TASK OBJECTIVE
Could you extract every entry below and reproduce it exactly?
═════ EXERCISE INPUT ═════
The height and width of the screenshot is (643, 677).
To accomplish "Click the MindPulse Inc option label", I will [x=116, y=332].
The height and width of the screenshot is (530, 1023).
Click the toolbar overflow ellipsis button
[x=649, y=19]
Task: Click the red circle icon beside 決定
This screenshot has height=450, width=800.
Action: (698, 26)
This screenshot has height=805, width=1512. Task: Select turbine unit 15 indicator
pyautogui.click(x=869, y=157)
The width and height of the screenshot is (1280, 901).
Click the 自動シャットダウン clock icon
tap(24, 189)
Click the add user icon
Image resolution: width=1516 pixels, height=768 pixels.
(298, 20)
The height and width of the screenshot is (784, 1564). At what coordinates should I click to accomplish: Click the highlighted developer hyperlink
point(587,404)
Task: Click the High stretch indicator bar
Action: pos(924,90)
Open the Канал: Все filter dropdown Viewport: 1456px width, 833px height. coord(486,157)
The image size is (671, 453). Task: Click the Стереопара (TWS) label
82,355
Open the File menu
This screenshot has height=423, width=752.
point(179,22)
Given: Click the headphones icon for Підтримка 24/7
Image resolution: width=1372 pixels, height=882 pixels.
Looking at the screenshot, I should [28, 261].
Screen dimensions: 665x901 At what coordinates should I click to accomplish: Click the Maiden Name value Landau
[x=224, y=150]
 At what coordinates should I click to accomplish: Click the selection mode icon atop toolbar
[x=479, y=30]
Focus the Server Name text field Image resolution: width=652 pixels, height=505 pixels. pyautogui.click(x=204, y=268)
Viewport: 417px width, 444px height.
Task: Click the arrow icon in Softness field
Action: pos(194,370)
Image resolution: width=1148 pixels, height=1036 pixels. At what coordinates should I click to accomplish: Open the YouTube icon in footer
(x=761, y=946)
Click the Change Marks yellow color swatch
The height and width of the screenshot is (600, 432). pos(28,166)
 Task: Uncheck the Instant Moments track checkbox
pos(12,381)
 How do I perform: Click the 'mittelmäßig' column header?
═════
SOLUTION FOR THIS PROBLEM
The height and width of the screenshot is (643, 677).
To accomplish "Click the MindPulse Inc option label", I will [x=116, y=332].
The height and width of the screenshot is (530, 1023).
Click the toolbar overflow ellipsis button
[x=649, y=19]
Task: Click the red circle icon beside 決定
This screenshot has height=450, width=800.
Action: (698, 26)
This screenshot has height=805, width=1512. Task: Select turbine unit 15 indicator
pyautogui.click(x=869, y=157)
The width and height of the screenshot is (1280, 901).
Click the 自動シャットダウン clock icon
tap(24, 189)
Click the add user icon
Image resolution: width=1516 pixels, height=768 pixels.
(298, 20)
The height and width of the screenshot is (784, 1564). At what coordinates should I click to accomplish: Click the highlighted developer hyperlink
point(587,404)
Task: Click the High stretch indicator bar
Action: pos(924,90)
Open the Канал: Все filter dropdown Viewport: 1456px width, 833px height. coord(486,157)
The image size is (671, 453). Task: Click the Стереопара (TWS) label
82,355
Open the File menu
This screenshot has height=423, width=752.
point(179,22)
Given: Click the headphones icon for Підтримка 24/7
Image resolution: width=1372 pixels, height=882 pixels.
Looking at the screenshot, I should [28, 261].
Screen dimensions: 665x901 At what coordinates should I click to accomplish: Click the Maiden Name value Landau
[x=224, y=150]
 At what coordinates should I click to accomplish: Click the selection mode icon atop toolbar
[x=479, y=30]
Focus the Server Name text field Image resolution: width=652 pixels, height=505 pixels. pyautogui.click(x=204, y=268)
Viewport: 417px width, 444px height.
Task: Click the arrow icon in Softness field
Action: pos(194,370)
Image resolution: width=1148 pixels, height=1036 pixels. At what coordinates should I click to accomplish: Open the YouTube icon in footer
(x=761, y=946)
Click the Change Marks yellow color swatch
The height and width of the screenshot is (600, 432). pos(28,166)
 Task: Uncheck the Instant Moments track checkbox
pos(12,381)
 How do I perform: Click the 'mittelmäßig' column header?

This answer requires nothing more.